4 Key Metrics to Measure

January 07, 2015

On the surface of it, why would any business encourage their expensive and hard fought clients to test the competition’s products and services.  Why would a business encourage their clients to potentially leave?  Why would a business owner put their company under a microscope and be compared to their competition?  The simple answer is that the business provides the best products and superior service.  They provide quality leads, have reasonable business policies, provide superior service, all at a price that provides a higher ROI to the client. 

A business with a long term time horizon should want their clients to see the value they provide first hand, so their clients continue to do business with them and potentially stay forever.  If as a lead company you don’t do this, your client will always have a notion in their head that they might be better off using another service or company to get a better product at a lower price and with a higher level of service and performance.  They will inevitably follow this “grass is greener” whimsy and use any excuse to leave and go someplace else in order to test that notion.

Anyone who has gone to a formal business school or the school of hard knocks will tell you to lock in your clients, create multiple barriers to exit and create financial disincentives for your clients to leave your company.  The more that are there, the less likely they will be to discontinue using your products.  Many lead companies do this, they will get the client in the door with a hard to refuse promotion and then have a large setup fee, require a term contract, have a large minimum purchase requirement and even a termination fee to get the best pricing and more.  Unfortunately, in many cases, lead companies push the boundaries of business common sense and will prey on small unsophisticated companies desperate to improve their business. The lead companies will require these commitments from first time lead buyers, who in many cases are bound to fail because they don’t have the structure in place to be successful.

Rather than pushing the boundaries into unprofitable realms, lead companies, regardless of the vertical or industry,should encourage their clients to try out the competition.  When they do, they should also recommend that they use a CRM and/or warm transfer service that will ensure that the leads are worked in an objective manner with a major side benefit of making the client more efficient.  The leads need to be called immediately upon receipt, they should be worked with similar scripts and be called or emailed a similar number of times.  A 3rd party will be best able to do this and provide the business with objective results which will enable it to determine an ROI for each of the leads vendors.  A lead company that stands behind the quality and value they provide should not be afraid of such an evaluation, they should encourage it and encourage the business owner to do it in a way that will be objective through the use of a third party.

Lead education goes hand-in-hand with encouraging lead buyers to try the competition.  Educating lead buyers on key industry metrics and benchmarks will enable them to make smart decisions and be better clients.  Some of the key metrics buyers should track include:

1.  Contact rate or the percentage of leads they are able to reach via email, phone or another method.  Initial contact rates are in the range of 15% to 35% but with nurturing over time can grow to 35% to 60%.

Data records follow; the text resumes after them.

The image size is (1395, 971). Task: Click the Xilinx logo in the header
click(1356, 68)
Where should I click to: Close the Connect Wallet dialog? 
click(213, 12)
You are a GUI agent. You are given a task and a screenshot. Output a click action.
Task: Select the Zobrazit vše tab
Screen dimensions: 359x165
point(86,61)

2.  Quote or Proposal rate or the percentage of leads that are provided a quote/proposal

3.  Close Rate or the percentage of leads that actually convert to a sale.  This can range from 10% to 50% and is highly dependent on the skills of the sales person engaged with the customer.

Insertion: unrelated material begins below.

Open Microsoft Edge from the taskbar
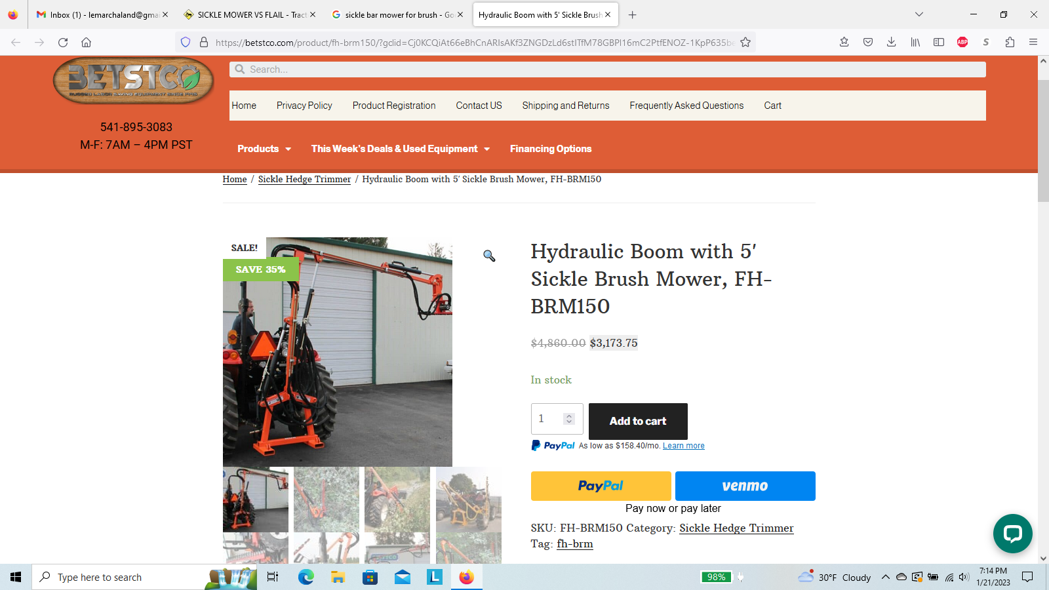This screenshot has width=1049, height=590. coord(306,577)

4.  Bad Lead Rate or percentage of leads that have a bad number, say they never wanted a quote or proposal and say they are on the DNC list.  Historically this ranges from 15% to 40% bad lead experience with an average rate of 25% depending on the company providing the leads. 

Lead companies should also encourage their clients to report back their results.  These reports, especially when they use an objective warm transfer service and CRM, will enable it to benchmark themselves against their competition to enable it to improve the quality of the products they provide.  Without these comparative assessments it’s impossible to know how they stack up against their competition beyond simple comparison of promotional offers.  This feedback, if used properly, can help lead companies cement their client relationships to even higher levels.  

Lead companies focused on quality should not be afraid of their competition.  They should be easy to do business with, provide flexible business terms, provide a strong tangible value and recommend that their clients work with multiple lead providers.  All to provide the most business to the one with the highest ROI: yours!.